One video shows agents detaining a Jamaican woman visiting her granddaughter in the United States while the other shows agents arresting a 12-year-old Miami resident from Trinidad.
"According to Greyhound's website, the company prides itself on 'providing safe, enjoyable and affordable travel to nearly 18 million passengers each year in the United States and Canada,'" the letter reads, according to the complaint. "We do not see how this mission comports with authorizing dragnet CBP [Customs and Border Protection] searches of Greyhound's passengers."
But in a statement Thursday night, Greyhound called on Congress to "change the law" that allows agents to conduct warrantless raids on its buses. It also denied voluntarily allowing agents to board its buses, but said it doesn't stop them so as not to risk the safety of passengers and drivers.

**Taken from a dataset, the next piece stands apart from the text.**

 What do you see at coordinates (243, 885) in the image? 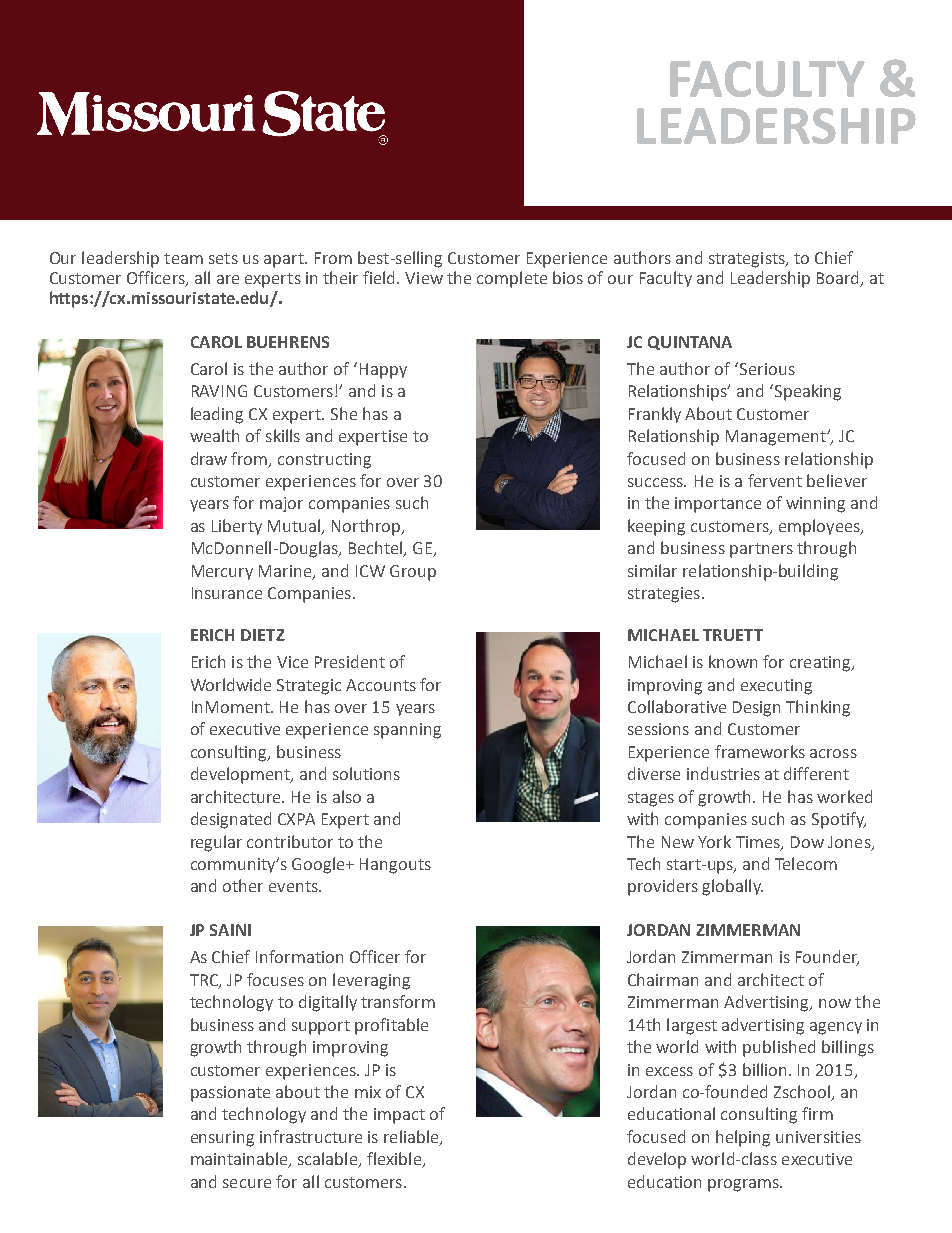
I see `other` at bounding box center [243, 885].
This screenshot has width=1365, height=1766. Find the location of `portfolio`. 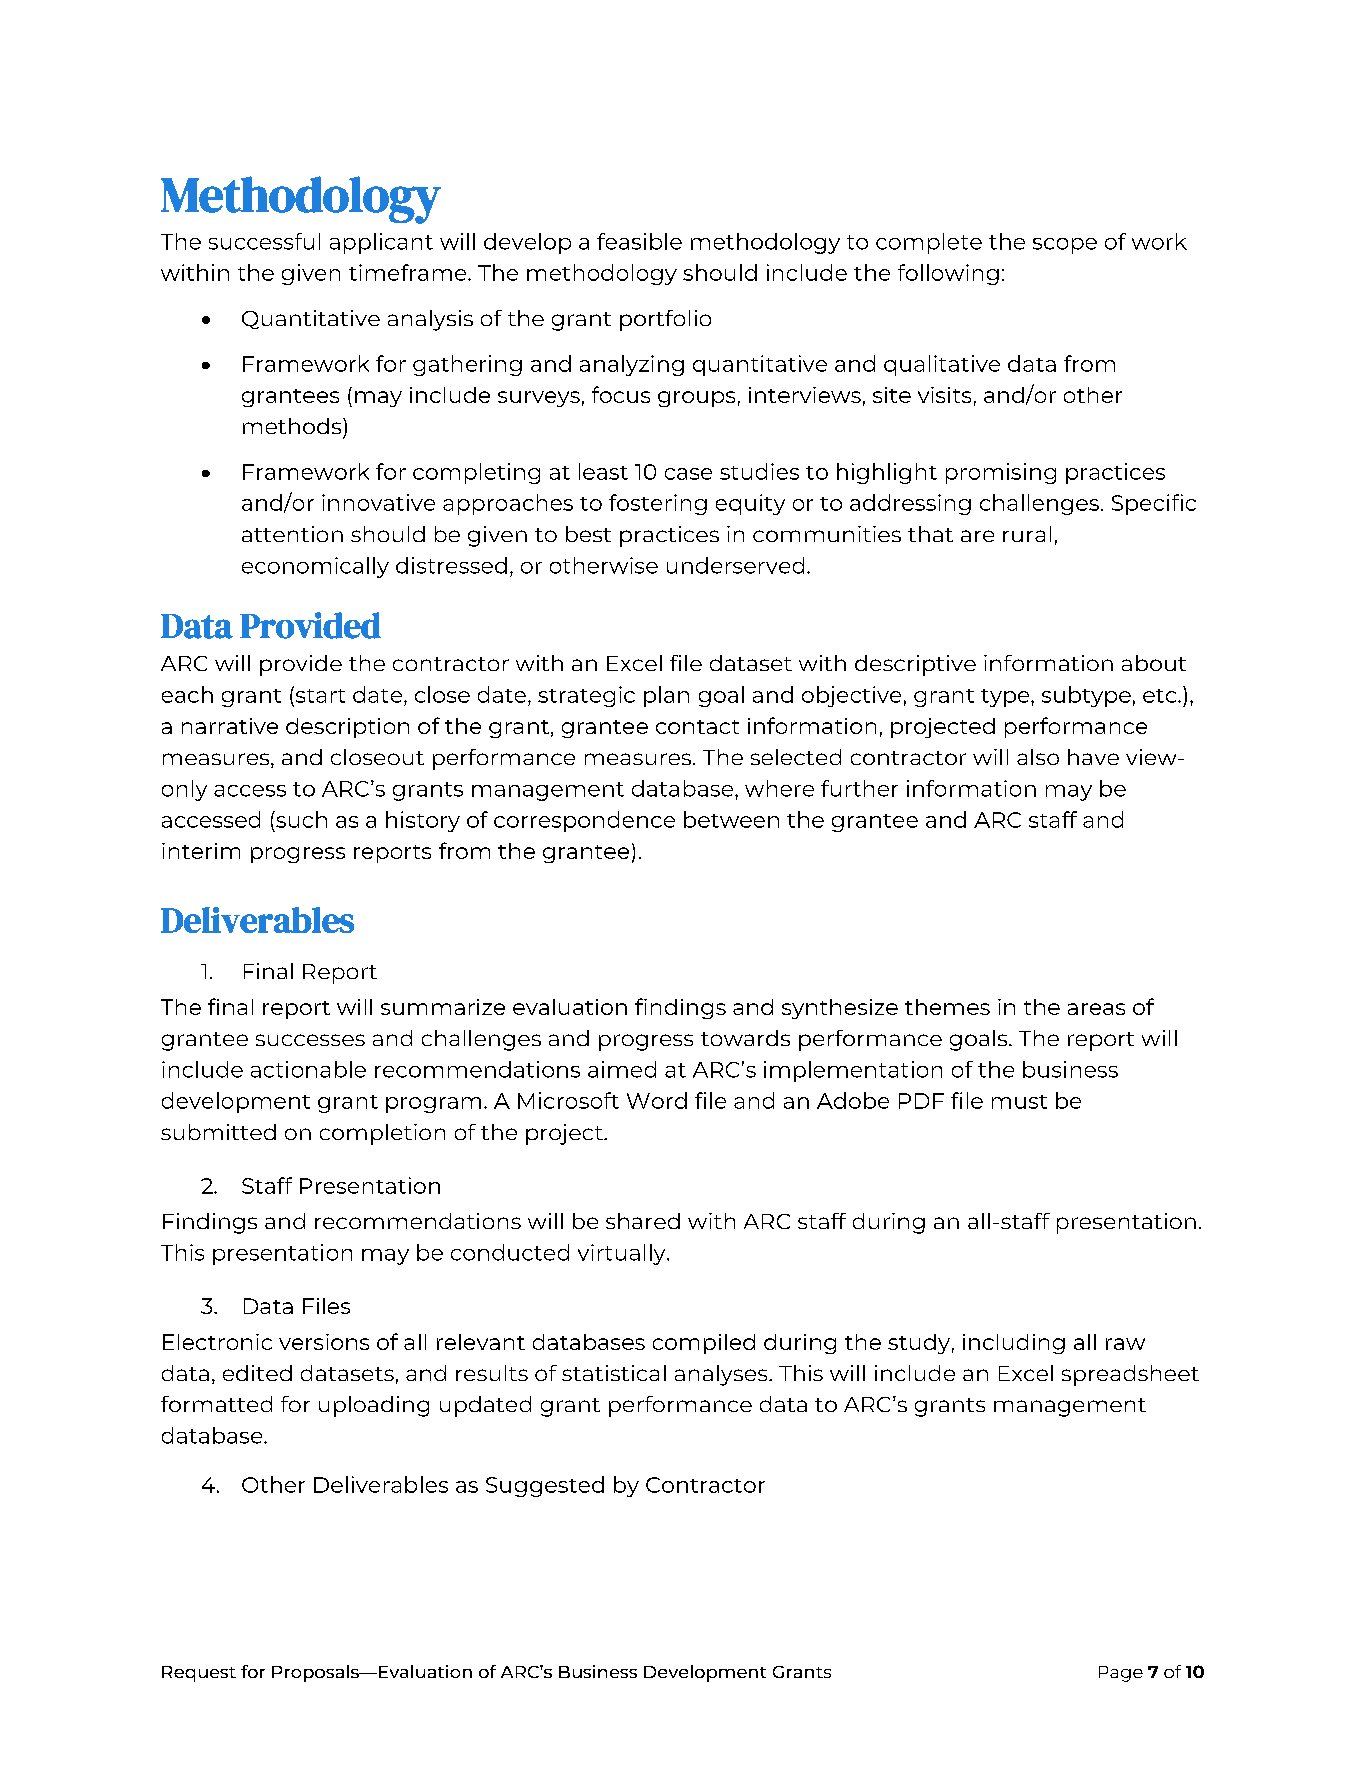

portfolio is located at coordinates (665, 320).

"Greyhound does not coordinate with CBP, nor do we support these actions," the statement reads. "That is why we are calling on Congress to change the law and will support positive efforts to do so."
Cordova is suing on behalf of a class of California passengers after witnessing a November 2017 raid on a bus bound for Phoenix, Arizona from San Diego, California.
While still in California, she says, her bus pulled over, and up to four immigration agents boarded to question passengers. A Deferred Action for Childhood Arrivals, or DACA, recipient was pulled off the bus and questioned for a half hour before the bus was allowed to continue its journey.
Agents routinely question non-white passengers while leaving white ones alone, she says.
With no indication Greyhound will stop the raids on its own, she seeks an injunction ordering the company to stop them.
"[O]ur client and those like her who choose to ride Greyhound buses deserve to have their dignity and legal rights respected," her attorney, Darren Robbins, said by email Thursday.
Robbins is with Robbins Geller Rudman & Dowd in San Diego.